Roger Young of Van Buren has worked plenty of jobs in his more than four decades of work – from a career in the armed forces to counseling – but he has found the “enjoyment of his life” in his current role as American with Disabilities Act (ADA) Coordinator at the University of Arkansas – Fort Smith.
Young has spent 25 years working with students with disabilities and estimates he has helped more than 4,000 students with disabilities – physical, mental and learning – who have come to UAFS looking to better their lives.
“What I do is evaluate documentation for students who have declared a disability and determine appropriate accommodations,” Young said. “I provide them opportunity to be successful in an academic field, which we hope will turn into an occupational opportunity.”

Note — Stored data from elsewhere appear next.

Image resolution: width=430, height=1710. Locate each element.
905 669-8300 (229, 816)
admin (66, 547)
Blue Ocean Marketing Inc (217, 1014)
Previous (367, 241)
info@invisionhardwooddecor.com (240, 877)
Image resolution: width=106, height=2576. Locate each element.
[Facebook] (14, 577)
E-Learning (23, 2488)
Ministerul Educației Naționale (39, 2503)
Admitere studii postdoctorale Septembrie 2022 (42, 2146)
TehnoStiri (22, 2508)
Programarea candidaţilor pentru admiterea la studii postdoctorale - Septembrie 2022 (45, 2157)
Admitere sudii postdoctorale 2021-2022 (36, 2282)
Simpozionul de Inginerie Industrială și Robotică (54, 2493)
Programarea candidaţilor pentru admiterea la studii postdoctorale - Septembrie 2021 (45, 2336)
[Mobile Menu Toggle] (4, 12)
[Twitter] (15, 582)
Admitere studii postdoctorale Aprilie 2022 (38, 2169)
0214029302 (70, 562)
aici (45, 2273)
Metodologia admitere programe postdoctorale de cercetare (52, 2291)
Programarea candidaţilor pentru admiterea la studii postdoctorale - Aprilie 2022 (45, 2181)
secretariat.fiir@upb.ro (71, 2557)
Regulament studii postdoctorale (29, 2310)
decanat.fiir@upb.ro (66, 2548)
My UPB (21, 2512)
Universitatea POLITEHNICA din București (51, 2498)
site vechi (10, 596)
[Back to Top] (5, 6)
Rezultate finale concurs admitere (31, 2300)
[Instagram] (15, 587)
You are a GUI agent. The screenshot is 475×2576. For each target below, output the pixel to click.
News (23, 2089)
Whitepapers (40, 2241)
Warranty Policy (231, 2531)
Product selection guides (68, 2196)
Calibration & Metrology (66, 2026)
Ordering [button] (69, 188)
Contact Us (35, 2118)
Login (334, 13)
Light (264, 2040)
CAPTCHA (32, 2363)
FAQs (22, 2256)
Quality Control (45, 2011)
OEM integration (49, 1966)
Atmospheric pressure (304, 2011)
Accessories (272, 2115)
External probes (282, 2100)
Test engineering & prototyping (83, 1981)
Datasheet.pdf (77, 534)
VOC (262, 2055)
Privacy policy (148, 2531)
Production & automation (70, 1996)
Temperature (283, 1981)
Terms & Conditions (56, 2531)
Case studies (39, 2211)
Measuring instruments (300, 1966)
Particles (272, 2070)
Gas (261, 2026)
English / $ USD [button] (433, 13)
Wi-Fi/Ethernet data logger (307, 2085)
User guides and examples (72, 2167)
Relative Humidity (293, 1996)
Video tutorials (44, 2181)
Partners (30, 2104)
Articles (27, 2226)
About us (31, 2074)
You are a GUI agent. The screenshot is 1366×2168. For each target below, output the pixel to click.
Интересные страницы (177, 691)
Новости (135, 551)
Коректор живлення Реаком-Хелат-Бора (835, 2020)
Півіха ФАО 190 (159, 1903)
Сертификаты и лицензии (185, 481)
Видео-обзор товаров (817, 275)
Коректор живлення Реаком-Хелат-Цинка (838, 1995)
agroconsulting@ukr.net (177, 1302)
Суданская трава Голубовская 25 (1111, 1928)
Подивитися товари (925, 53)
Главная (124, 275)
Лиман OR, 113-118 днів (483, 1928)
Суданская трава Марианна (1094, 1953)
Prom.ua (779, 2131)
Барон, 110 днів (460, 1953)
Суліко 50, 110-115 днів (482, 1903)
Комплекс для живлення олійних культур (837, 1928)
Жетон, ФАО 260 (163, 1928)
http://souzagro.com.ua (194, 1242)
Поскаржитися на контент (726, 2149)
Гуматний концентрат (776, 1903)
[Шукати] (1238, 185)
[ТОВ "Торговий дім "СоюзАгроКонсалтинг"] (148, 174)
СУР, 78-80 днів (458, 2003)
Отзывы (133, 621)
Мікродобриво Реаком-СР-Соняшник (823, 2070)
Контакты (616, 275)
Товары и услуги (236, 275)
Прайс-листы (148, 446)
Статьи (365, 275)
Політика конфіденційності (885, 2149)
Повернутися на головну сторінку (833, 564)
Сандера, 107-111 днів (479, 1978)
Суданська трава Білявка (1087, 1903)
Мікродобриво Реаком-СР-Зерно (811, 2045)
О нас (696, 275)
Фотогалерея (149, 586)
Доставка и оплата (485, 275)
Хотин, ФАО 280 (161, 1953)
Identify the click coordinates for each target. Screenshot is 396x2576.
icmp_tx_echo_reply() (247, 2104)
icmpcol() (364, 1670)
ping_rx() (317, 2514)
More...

“The ADA levels the playing field for students with disabilities,” Young said. “Credit belongs to each of these students for the hard work and effort put forth to achieve success – I merely gave them the guidance to get them to where they want to be.
Faculty support is essential.”
Young’s work with disabled students came from a love of teaching as a military professor of military history during his term of service in the Army. While in the armed forces, he earned a bachelor’s degree and two masters degrees. When he pursued his master’s degree in counseling, he specialized in disabilities counseling.
He started at UAFS 32 years ago when it was Westark Community College, beginning as a student counselor before becoming director of counseling. In 1998, he moved into the role of ADA coordinator.
His work earned him a gubernatorial appointment to serve on the Arkansas Board of Examiners of Counseling, where he served two three-year terms which included a term of service as the vice chair of the board. In his time with the board, he helped write the criteria for disability counselors for the state of Arkansas.
While Young has seen plenty of successes in his time working with disabled students, seeing them graduate is the greatest reward he can imagine.
“When they walk across the stage at graduation, that’s when you recognize that they have come a long way,” he said. “They found through ADA an opportunity to fulfill dreams to make a better life for themselves”.